In Meo, the Ninth Circuit refused to grant the FDIC protection under the D'Oench, Duhme doctrine from defenses raised by an innocent borrower. The Meo Court found that "appellant was a completely innocent party with respect to the bank's improper execution of [a] stock sale agreement" and held that "a bank borrower who was neither a party to any deceptive scheme involving, nor negligent with respect to, circumstances giving rise to the claimed defense to his note is not estopped from asserting such a defense against the bank's receiver." Id. at 792, 793 (footnotes omitted).

 Suna Assocs., 80 F.3d at 685. However, the Second Circuit has repeatedly questioned the viability of this exception. Id. ; Saratoga Assocs., 60 F.3d at 83 ("To what extent the innocent investor exception survives Langley is a matter of some dispute") (collecting cases). In Saratoga Associates, the court went so far as to state that "[a] borrower who fails to ensure that the terms of the loan are explicitly incorporated into the obligation where the opportunity to do so exists is guilty of 'negligence.'" Saratoga Assocs., 60 F.3d at 83.

 The Court finds the "innocent borrower" doctrine is inapplicable. The case law demonstrates a trend moving away from application of this doctrine, id. (comparing cases from other circuits), and the Second Circuit has declined to apply it in recent cases. Further, in this case the plaintiff is not an unsophisticated borrower. The plaintiff is a corporation engaged in the business of real estate development and its principals have formed other corporations for the same purpose. Accordingly, the "innocent borrower" doctrine cannot serve to validate Point Developers' otherwise barred claims.

 2. Collateral estoppel

 The FDIC contends in the alternative that "the doctrine of collateral estoppel bars Point Developers' claims that State FA was obligated to convert the Loans evidenced by all four Notes." Def. Mem. of Law at 16. The defendant essentially argues that the state court decision in which judgment was entered in favor of Federal Financial against the plaintiff operates as a bar to this lawsuit.

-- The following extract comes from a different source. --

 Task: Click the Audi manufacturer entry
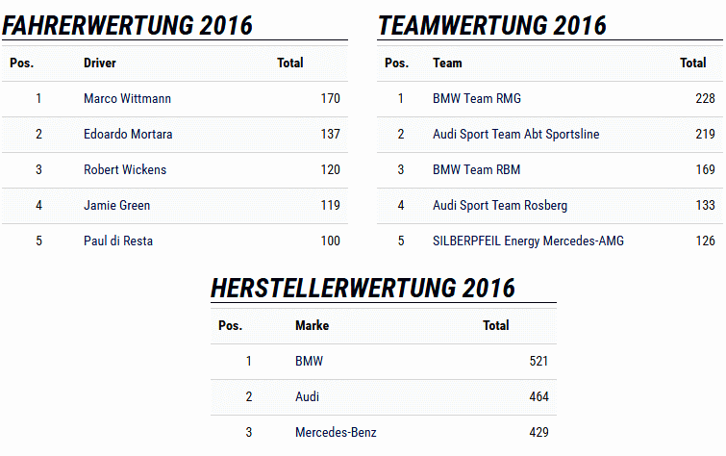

 Under the Full Faith and Credit statute, 28 U.S.C. § 1738, federal courts are obligated to give a state court judgment the same preclusive effect that the judgment would receive in the state courts. Giakoumelos v. Coughlin, 88 F.3d 56, 59 (2d Cir. 1996). Under New York law, the doctrine of collateral estoppel, or issue preclusion, applies when a litigant in a prior proceeding asserts an issue of fact or law in a subsequent proceeding and: (1) the issue was necessarily decided in the prior action and is decisive of the present action, and (2) there was a full and fair opportunity to litigate the decision said to be controlling. Id., citing, Schwartz v. Public Administrator, 24 N.Y.2d 65, 71, 298 N.Y.S.2d 955, 960, 246 N.E.2d 725 (1969); Colon v. Coughlin, 58 F.3d 865, 869 (2d Cir. 1995). The moving party has the burden of demonstrating the identity of the issues and the opposing party has the burden of showing lack of a full and fair opportunity to litigate the issue in the prior action. Kaufman v. Eli Lilly & Co., 65 N.Y.2d 449, 455, 492 N.Y.S.2d 584, 588, 482 N.E.2d 63 (1985). The doctrine applies even if the forums or causes of action are different. Schwartz, 24 N.Y.2d at 71, 298 N.Y.S.2d at 960.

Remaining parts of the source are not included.